▸ **What to do**
Scan the entries below, and for each line that includes the word "computer", make a copy.

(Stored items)
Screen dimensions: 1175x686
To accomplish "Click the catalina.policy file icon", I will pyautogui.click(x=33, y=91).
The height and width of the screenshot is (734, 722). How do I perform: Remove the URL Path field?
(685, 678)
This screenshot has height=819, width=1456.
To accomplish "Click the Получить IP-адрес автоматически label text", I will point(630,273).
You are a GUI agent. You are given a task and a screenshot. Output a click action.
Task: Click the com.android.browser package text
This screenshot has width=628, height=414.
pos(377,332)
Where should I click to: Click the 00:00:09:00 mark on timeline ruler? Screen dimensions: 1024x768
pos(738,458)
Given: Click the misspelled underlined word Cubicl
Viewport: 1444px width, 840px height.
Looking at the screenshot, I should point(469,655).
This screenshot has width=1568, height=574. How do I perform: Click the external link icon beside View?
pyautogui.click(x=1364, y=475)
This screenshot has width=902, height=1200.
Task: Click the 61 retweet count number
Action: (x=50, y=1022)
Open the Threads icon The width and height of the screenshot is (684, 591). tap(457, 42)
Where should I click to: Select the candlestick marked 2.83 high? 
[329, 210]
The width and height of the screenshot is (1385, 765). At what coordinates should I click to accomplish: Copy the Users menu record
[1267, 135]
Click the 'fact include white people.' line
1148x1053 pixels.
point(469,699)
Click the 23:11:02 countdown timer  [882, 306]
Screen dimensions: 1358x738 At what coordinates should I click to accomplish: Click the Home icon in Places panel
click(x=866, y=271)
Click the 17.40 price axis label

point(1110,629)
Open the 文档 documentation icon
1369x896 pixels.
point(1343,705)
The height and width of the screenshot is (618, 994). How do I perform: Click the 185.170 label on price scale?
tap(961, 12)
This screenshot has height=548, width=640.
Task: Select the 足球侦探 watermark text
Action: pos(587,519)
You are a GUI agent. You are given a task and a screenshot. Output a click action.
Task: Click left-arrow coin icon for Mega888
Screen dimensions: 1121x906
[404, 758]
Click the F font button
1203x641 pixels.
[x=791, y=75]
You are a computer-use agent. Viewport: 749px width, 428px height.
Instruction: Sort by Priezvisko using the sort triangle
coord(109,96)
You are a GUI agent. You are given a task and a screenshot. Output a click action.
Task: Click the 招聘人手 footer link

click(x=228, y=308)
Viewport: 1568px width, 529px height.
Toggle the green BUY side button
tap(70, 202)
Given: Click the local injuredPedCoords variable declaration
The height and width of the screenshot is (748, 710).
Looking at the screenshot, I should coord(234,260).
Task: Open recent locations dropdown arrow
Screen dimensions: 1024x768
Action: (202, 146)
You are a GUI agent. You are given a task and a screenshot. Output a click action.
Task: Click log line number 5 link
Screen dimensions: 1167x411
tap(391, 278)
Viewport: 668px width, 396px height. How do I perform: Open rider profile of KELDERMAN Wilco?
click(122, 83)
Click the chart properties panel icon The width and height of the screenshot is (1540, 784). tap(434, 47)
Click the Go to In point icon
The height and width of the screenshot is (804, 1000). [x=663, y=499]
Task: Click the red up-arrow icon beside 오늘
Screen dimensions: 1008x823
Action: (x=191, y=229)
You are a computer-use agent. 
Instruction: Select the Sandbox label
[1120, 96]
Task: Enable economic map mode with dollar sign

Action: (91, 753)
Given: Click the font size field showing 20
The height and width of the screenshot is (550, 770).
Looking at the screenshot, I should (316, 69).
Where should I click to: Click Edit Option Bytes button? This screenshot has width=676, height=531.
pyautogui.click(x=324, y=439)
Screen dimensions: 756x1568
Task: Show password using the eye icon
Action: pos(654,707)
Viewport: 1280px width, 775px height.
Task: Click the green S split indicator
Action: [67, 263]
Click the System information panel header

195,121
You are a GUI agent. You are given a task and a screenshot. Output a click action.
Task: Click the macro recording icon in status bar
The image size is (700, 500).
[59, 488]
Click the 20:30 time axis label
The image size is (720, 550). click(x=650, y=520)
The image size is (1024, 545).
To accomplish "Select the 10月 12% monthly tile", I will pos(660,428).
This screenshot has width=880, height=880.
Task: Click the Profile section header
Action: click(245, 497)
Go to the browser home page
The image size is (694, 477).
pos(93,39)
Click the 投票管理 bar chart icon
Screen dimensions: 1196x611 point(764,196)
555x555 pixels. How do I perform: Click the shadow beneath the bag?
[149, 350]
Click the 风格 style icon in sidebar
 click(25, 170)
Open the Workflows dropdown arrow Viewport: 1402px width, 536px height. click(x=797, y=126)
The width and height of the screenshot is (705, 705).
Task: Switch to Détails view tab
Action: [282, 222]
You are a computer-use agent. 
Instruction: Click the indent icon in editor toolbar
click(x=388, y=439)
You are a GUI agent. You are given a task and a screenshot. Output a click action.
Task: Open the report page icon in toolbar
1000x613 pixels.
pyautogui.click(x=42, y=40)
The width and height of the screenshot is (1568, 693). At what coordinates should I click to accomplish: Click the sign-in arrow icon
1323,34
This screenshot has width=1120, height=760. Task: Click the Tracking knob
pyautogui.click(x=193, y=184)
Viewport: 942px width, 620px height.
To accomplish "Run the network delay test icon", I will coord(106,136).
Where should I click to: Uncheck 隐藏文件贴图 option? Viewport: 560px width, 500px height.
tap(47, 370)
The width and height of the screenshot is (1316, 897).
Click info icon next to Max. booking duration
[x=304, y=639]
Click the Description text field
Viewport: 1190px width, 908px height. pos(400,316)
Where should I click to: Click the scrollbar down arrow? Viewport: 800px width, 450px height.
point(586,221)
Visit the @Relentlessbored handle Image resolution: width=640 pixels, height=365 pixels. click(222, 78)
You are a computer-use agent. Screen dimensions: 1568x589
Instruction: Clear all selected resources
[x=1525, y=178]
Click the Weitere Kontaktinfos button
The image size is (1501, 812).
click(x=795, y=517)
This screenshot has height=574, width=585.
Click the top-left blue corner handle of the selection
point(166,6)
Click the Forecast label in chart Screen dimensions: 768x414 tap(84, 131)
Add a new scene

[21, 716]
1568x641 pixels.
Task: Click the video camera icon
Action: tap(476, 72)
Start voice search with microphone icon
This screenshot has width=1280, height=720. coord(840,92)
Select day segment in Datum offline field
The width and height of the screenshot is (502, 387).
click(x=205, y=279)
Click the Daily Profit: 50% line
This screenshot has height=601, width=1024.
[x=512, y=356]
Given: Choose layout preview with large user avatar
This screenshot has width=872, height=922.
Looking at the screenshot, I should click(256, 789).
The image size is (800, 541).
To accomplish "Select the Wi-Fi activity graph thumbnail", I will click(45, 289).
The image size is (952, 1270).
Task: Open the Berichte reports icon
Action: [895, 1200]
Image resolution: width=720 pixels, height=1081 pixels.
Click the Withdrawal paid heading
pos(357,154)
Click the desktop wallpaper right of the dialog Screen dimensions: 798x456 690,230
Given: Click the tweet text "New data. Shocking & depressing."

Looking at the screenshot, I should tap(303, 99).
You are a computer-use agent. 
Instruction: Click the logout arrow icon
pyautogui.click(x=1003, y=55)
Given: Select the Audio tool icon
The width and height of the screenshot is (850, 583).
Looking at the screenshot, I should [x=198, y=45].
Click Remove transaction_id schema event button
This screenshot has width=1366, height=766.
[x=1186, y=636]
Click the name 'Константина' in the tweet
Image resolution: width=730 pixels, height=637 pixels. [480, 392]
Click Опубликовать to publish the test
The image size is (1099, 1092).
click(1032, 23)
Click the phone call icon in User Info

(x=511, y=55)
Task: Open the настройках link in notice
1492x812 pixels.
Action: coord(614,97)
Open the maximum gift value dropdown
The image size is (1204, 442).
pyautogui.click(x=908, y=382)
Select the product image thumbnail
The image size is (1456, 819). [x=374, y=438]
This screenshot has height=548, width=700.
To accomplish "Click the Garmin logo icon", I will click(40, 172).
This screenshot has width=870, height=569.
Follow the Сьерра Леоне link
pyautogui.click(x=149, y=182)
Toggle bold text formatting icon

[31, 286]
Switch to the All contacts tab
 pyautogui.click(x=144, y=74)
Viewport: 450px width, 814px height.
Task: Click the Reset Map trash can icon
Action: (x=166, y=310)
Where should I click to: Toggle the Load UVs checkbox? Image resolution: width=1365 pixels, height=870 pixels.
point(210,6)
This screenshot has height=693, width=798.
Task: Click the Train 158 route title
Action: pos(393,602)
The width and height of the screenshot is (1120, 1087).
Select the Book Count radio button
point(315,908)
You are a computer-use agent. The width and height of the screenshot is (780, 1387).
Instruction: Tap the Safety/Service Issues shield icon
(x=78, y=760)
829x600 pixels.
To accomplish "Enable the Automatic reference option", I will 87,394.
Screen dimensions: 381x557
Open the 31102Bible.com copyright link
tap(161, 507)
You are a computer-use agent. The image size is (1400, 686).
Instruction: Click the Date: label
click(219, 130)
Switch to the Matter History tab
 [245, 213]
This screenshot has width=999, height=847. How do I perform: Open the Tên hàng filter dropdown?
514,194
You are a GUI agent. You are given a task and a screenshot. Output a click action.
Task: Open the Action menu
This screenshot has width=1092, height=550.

▸ **Problem solution**
You are a computer-use agent. Viewport: 749px width, 428px height.
You are a computer-use agent. 
You are a computer-use agent. 
You are a computer-use agent. Screen dimensions: 1568x589
You are a computer-use agent. 
You are a computer-use agent. The width and height of the screenshot is (780, 1387).
You are a computer-use agent. The image size is (1400, 686).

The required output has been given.